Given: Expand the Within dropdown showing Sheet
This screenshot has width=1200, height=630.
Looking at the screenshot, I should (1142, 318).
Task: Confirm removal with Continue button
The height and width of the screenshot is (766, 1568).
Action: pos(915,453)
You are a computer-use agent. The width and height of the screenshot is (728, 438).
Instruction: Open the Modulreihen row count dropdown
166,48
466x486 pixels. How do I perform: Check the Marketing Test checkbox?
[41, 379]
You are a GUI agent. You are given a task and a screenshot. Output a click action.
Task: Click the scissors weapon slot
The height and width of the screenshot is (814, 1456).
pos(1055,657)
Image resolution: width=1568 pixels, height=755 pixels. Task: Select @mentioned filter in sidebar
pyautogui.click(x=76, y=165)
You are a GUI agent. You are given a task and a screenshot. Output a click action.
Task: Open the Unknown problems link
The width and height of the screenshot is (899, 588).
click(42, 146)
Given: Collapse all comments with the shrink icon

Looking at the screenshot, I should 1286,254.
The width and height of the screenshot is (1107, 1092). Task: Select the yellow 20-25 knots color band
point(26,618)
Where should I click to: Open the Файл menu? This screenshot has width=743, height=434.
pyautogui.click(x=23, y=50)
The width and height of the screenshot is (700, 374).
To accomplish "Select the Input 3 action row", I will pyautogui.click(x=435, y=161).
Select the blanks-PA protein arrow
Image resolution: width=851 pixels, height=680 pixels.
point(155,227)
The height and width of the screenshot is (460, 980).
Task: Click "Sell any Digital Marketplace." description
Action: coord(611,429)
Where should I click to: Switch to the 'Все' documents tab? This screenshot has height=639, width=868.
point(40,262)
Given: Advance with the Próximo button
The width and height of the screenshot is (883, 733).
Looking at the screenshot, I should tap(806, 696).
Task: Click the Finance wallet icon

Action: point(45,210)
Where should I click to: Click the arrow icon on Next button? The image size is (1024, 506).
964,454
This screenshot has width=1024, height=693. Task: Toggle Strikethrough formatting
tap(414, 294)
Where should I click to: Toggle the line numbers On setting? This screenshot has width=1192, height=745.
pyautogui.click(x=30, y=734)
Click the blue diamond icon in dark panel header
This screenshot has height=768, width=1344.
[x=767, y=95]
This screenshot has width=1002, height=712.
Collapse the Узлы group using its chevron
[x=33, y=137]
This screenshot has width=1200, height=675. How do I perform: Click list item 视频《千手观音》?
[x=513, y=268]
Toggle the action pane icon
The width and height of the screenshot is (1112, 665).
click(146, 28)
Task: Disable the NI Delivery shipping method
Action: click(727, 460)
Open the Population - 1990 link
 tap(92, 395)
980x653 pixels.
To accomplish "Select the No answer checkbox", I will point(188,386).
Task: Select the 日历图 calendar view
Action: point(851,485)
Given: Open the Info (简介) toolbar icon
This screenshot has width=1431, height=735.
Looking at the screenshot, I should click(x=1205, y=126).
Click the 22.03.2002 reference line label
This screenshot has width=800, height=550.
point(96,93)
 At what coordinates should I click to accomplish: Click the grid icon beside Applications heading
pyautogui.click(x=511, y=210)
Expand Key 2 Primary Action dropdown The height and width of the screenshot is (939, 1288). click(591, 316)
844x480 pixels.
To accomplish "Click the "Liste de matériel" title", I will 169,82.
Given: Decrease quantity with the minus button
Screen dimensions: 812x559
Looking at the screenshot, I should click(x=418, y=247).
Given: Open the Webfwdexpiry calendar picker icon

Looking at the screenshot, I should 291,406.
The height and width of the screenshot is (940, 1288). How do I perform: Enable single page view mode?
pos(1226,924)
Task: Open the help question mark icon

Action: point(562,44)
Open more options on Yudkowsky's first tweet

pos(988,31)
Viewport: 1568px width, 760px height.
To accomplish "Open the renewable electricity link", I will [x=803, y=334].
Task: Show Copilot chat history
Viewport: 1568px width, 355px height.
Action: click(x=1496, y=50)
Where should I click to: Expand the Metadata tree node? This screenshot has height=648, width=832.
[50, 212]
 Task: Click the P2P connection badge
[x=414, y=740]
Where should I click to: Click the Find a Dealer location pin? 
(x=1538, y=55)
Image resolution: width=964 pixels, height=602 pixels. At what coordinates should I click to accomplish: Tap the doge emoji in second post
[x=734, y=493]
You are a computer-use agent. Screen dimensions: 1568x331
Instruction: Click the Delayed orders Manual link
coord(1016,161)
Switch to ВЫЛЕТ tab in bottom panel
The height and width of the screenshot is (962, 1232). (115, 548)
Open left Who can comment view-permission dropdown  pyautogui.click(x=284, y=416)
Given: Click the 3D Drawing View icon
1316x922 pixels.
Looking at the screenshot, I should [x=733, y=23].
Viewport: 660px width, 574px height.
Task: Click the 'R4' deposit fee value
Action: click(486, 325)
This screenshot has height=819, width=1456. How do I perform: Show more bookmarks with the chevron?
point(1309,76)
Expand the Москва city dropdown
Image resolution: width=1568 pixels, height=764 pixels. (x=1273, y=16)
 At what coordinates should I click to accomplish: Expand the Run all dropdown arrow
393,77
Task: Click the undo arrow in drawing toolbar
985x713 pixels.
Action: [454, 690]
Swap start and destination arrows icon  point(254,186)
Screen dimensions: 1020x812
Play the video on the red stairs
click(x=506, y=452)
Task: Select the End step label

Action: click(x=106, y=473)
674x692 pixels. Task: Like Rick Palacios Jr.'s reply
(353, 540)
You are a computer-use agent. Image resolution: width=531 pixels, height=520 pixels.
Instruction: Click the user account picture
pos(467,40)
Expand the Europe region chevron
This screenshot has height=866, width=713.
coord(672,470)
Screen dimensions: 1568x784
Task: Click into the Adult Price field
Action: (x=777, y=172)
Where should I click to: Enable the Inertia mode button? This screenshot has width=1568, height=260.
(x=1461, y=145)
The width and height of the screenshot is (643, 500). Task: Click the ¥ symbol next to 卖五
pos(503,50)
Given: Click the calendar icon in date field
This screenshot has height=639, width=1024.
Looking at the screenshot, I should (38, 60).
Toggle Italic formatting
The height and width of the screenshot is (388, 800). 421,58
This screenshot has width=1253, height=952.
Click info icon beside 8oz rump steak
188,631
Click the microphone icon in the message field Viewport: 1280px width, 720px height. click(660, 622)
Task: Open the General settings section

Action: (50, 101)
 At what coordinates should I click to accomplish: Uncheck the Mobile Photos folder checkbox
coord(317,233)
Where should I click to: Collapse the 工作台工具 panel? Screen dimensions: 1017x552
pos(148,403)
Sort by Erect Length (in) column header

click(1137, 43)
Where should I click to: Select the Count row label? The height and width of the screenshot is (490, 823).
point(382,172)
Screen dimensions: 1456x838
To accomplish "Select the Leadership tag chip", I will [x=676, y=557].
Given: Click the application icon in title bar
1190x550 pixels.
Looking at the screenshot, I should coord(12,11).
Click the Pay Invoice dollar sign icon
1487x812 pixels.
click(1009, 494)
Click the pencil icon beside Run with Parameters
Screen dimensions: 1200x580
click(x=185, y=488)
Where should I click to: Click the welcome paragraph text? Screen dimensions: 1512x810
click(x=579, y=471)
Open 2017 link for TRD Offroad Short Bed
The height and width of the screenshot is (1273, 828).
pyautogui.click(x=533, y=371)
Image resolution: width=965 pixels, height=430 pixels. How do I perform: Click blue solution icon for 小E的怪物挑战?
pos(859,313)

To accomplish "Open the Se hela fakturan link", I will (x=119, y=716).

_Problem:_ Every entry must be set down exactly, with nothing left out.

_Response area:_
Given: Expand the Within dropdown showing Sheet
This screenshot has width=1200, height=630.
Looking at the screenshot, I should (1142, 318).
Task: Confirm removal with Continue button
The height and width of the screenshot is (766, 1568).
Action: pos(915,453)
You are a computer-use agent. The width and height of the screenshot is (728, 438).
Instruction: Open the Modulreihen row count dropdown
166,48
466x486 pixels. How do I perform: Check the Marketing Test checkbox?
[41, 379]
You are a GUI agent. You are given a task and a screenshot. Output a click action.
Task: Click the scissors weapon slot
The height and width of the screenshot is (814, 1456).
pos(1055,657)
Image resolution: width=1568 pixels, height=755 pixels. Task: Select @mentioned filter in sidebar
pyautogui.click(x=76, y=165)
You are a GUI agent. You are given a task and a screenshot. Output a click action.
Task: Open the Unknown problems link
The width and height of the screenshot is (899, 588).
click(42, 146)
Given: Collapse all comments with the shrink icon

Looking at the screenshot, I should 1286,254.
The width and height of the screenshot is (1107, 1092). Task: Select the yellow 20-25 knots color band
point(26,618)
Where should I click to: Open the Файл menu? This screenshot has width=743, height=434.
pyautogui.click(x=23, y=50)
The width and height of the screenshot is (700, 374).
To accomplish "Select the Input 3 action row", I will pyautogui.click(x=435, y=161).
Select the blanks-PA protein arrow
Image resolution: width=851 pixels, height=680 pixels.
point(155,227)
The height and width of the screenshot is (460, 980).
Task: Click "Sell any Digital Marketplace." description
Action: coord(611,429)
Where should I click to: Switch to the 'Все' documents tab? This screenshot has height=639, width=868.
point(40,262)
Given: Advance with the Próximo button
The width and height of the screenshot is (883, 733).
Looking at the screenshot, I should tap(806, 696).
Task: Click the Finance wallet icon

Action: point(45,210)
Where should I click to: Click the arrow icon on Next button? The image size is (1024, 506).
964,454
This screenshot has width=1024, height=693. Task: Toggle Strikethrough formatting
tap(414, 294)
Where should I click to: Toggle the line numbers On setting? This screenshot has width=1192, height=745.
pyautogui.click(x=30, y=734)
Click the blue diamond icon in dark panel header
This screenshot has height=768, width=1344.
[x=767, y=95]
This screenshot has width=1002, height=712.
Collapse the Узлы group using its chevron
[x=33, y=137]
This screenshot has width=1200, height=675. How do I perform: Click list item 视频《千手观音》?
[x=513, y=268]
Toggle the action pane icon
The width and height of the screenshot is (1112, 665).
click(146, 28)
Task: Disable the NI Delivery shipping method
Action: click(727, 460)
Open the Population - 1990 link
 tap(92, 395)
980x653 pixels.
To accomplish "Select the No answer checkbox", I will point(188,386).
Task: Select the 日历图 calendar view
Action: point(851,485)
Given: Open the Info (简介) toolbar icon
This screenshot has width=1431, height=735.
Looking at the screenshot, I should click(x=1205, y=126).
Click the 22.03.2002 reference line label
This screenshot has width=800, height=550.
point(96,93)
 At what coordinates should I click to accomplish: Click the grid icon beside Applications heading
pyautogui.click(x=511, y=210)
Expand Key 2 Primary Action dropdown The height and width of the screenshot is (939, 1288). click(591, 316)
844x480 pixels.
To accomplish "Click the "Liste de matériel" title", I will 169,82.
Given: Decrease quantity with the minus button
Screen dimensions: 812x559
Looking at the screenshot, I should click(x=418, y=247).
Given: Open the Webfwdexpiry calendar picker icon

Looking at the screenshot, I should 291,406.
The height and width of the screenshot is (940, 1288). How do I perform: Enable single page view mode?
pos(1226,924)
Task: Open the help question mark icon

Action: point(562,44)
Open more options on Yudkowsky's first tweet

pos(988,31)
Viewport: 1568px width, 760px height.
To accomplish "Open the renewable electricity link", I will [x=803, y=334].
Task: Show Copilot chat history
Viewport: 1568px width, 355px height.
Action: click(x=1496, y=50)
Where should I click to: Expand the Metadata tree node? This screenshot has height=648, width=832.
[50, 212]
 Task: Click the P2P connection badge
[x=414, y=740]
Where should I click to: Click the Find a Dealer location pin? 
(x=1538, y=55)
Image resolution: width=964 pixels, height=602 pixels. At what coordinates should I click to accomplish: Tap the doge emoji in second post
[x=734, y=493]
You are a computer-use agent. Screen dimensions: 1568x331
Instruction: Click the Delayed orders Manual link
coord(1016,161)
Switch to ВЫЛЕТ tab in bottom panel
The height and width of the screenshot is (962, 1232). (115, 548)
Open left Who can comment view-permission dropdown  pyautogui.click(x=284, y=416)
Given: Click the 3D Drawing View icon
1316x922 pixels.
Looking at the screenshot, I should [x=733, y=23].
Viewport: 660px width, 574px height.
Task: Click the 'R4' deposit fee value
Action: click(486, 325)
This screenshot has height=819, width=1456. How do I perform: Show more bookmarks with the chevron?
point(1309,76)
Expand the Москва city dropdown
Image resolution: width=1568 pixels, height=764 pixels. (x=1273, y=16)
 At what coordinates should I click to accomplish: Expand the Run all dropdown arrow
393,77
Task: Click the undo arrow in drawing toolbar
985x713 pixels.
Action: [454, 690]
Swap start and destination arrows icon  point(254,186)
Screen dimensions: 1020x812
Play the video on the red stairs
click(x=506, y=452)
Task: Select the End step label

Action: click(x=106, y=473)
674x692 pixels. Task: Like Rick Palacios Jr.'s reply
(353, 540)
You are a computer-use agent. Image resolution: width=531 pixels, height=520 pixels.
Instruction: Click the user account picture
pos(467,40)
Expand the Europe region chevron
This screenshot has height=866, width=713.
coord(672,470)
Screen dimensions: 1568x784
Task: Click into the Adult Price field
Action: (x=777, y=172)
Where should I click to: Enable the Inertia mode button? This screenshot has width=1568, height=260.
(x=1461, y=145)
The width and height of the screenshot is (643, 500). Task: Click the ¥ symbol next to 卖五
pos(503,50)
Given: Click the calendar icon in date field
This screenshot has height=639, width=1024.
Looking at the screenshot, I should (38, 60).
Toggle Italic formatting
The height and width of the screenshot is (388, 800). 421,58
This screenshot has width=1253, height=952.
Click info icon beside 8oz rump steak
188,631
Click the microphone icon in the message field Viewport: 1280px width, 720px height. click(660, 622)
Task: Open the General settings section

Action: (50, 101)
 At what coordinates should I click to accomplish: Uncheck the Mobile Photos folder checkbox
coord(317,233)
Where should I click to: Collapse the 工作台工具 panel? Screen dimensions: 1017x552
pos(148,403)
Sort by Erect Length (in) column header

click(1137, 43)
Where should I click to: Select the Count row label? The height and width of the screenshot is (490, 823).
point(382,172)
Screen dimensions: 1456x838
To accomplish "Select the Leadership tag chip", I will [x=676, y=557].
Given: Click the application icon in title bar
1190x550 pixels.
Looking at the screenshot, I should coord(12,11).
Click the Pay Invoice dollar sign icon
1487x812 pixels.
click(1009, 494)
Click the pencil icon beside Run with Parameters
Screen dimensions: 1200x580
click(x=185, y=488)
Where should I click to: Click the welcome paragraph text? Screen dimensions: 1512x810
click(x=579, y=471)
Open 2017 link for TRD Offroad Short Bed
The height and width of the screenshot is (1273, 828).
pyautogui.click(x=533, y=371)
Image resolution: width=965 pixels, height=430 pixels. How do I perform: Click blue solution icon for 小E的怪物挑战?
pos(859,313)

To accomplish "Open the Se hela fakturan link", I will (x=119, y=716).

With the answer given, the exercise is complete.